To begin with, I did not have the most supportive upbringing in probably any aspect of self-expression, but doubly… no, triply so… with anything coming close to me being “girly”. When I was young, say 7 years old?, I would sneak into sister’s room to try on her clothes. It wasn’t long before I was busted, and it would be years before I did any “cross-dressing”. My family may have ended that attempt at self-exploration, self-expression, but they couldn’t stop me from looking at other little girls and asking, why not me? Why don’t I look like them? Why am I not wearing their kind of clothes? Add to this that any display of over-sensitivity on my part was met with stern rebuke, and what was the result?

Suppressed gender dysphoria. Simple as that. Throughout childhood, where most attempts at boyish behaviors were nothing more than poorly executed facades. Childhood proceeded to become adolescence, and by the way, thanks a lot puberty, and adolescence gave way to adulthood. By the time I was in my 20’s, I could not look at women without some semblance of envy, that I did not have a feminine physique, that I was assigned male at birth. 

It was awful. I was depressed, felt isolated, and more so, felt like a freak in a world full of normalcy. I mean, who the hell wants to be a transsexual in a world that felt overwhelmingly against it? My dysphoria became my secret shame. I hid it,  exposing it only briefly in a stunted attempt at transition in 2006, and it ate away at me, like a dark, horrible secret, because, well, that’s what it. A dark, horrible secret.

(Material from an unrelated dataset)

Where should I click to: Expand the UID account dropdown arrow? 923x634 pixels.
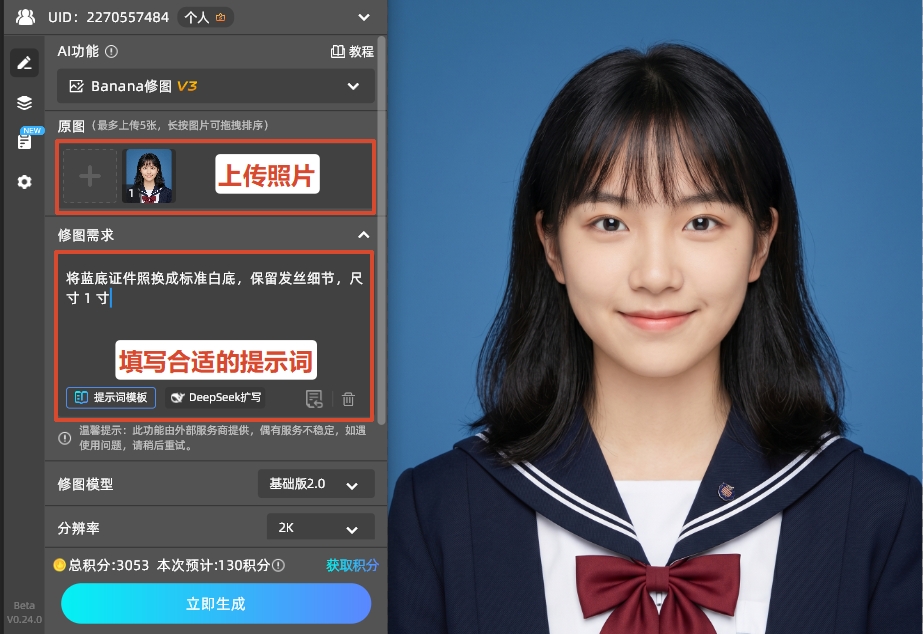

My internalized dysphoria, which evolved into internalized transphobia, caused me to develop such a toxic attitude that it impacted friendships, work performance, and my own peace of mind. It was like a venom was slowly destroying the tissue that constituted aspects of my life. How could I escape it? Religion, philosophy, avoidance, medication, all things failed to stop that venom from seeping throughout my being.

How long does it take for a secret shame to turn into self-hatred? For me, a few decades. Eventually it reached a head, and I could not live as a “guy” anymore. The time came, in 2016, to confront myself. The demon of dysphoria was a tricky one… it lied to me, telling me how insignificant and flawed I was as a person. It told me how corrupt and deformed I was. I mean, how do you defeat something like that?

Truth is, I conquered it with honest love and admission. I told myself that I was transgender, that I was worth it, and that I loved myself enough to try. And since trying, I have found success, not just in a vocational sense (which is a big achievement on it’s own), but success in how I managed relationships, socialized with strangers, managed my personal issues, and so on. Have you ever told yourself that you loved yourself, and said so as a form of encouragement? Maybe you should try it sometime.

Because in the end, it was an attitude of self-love that eradicated a life filled with self-hate.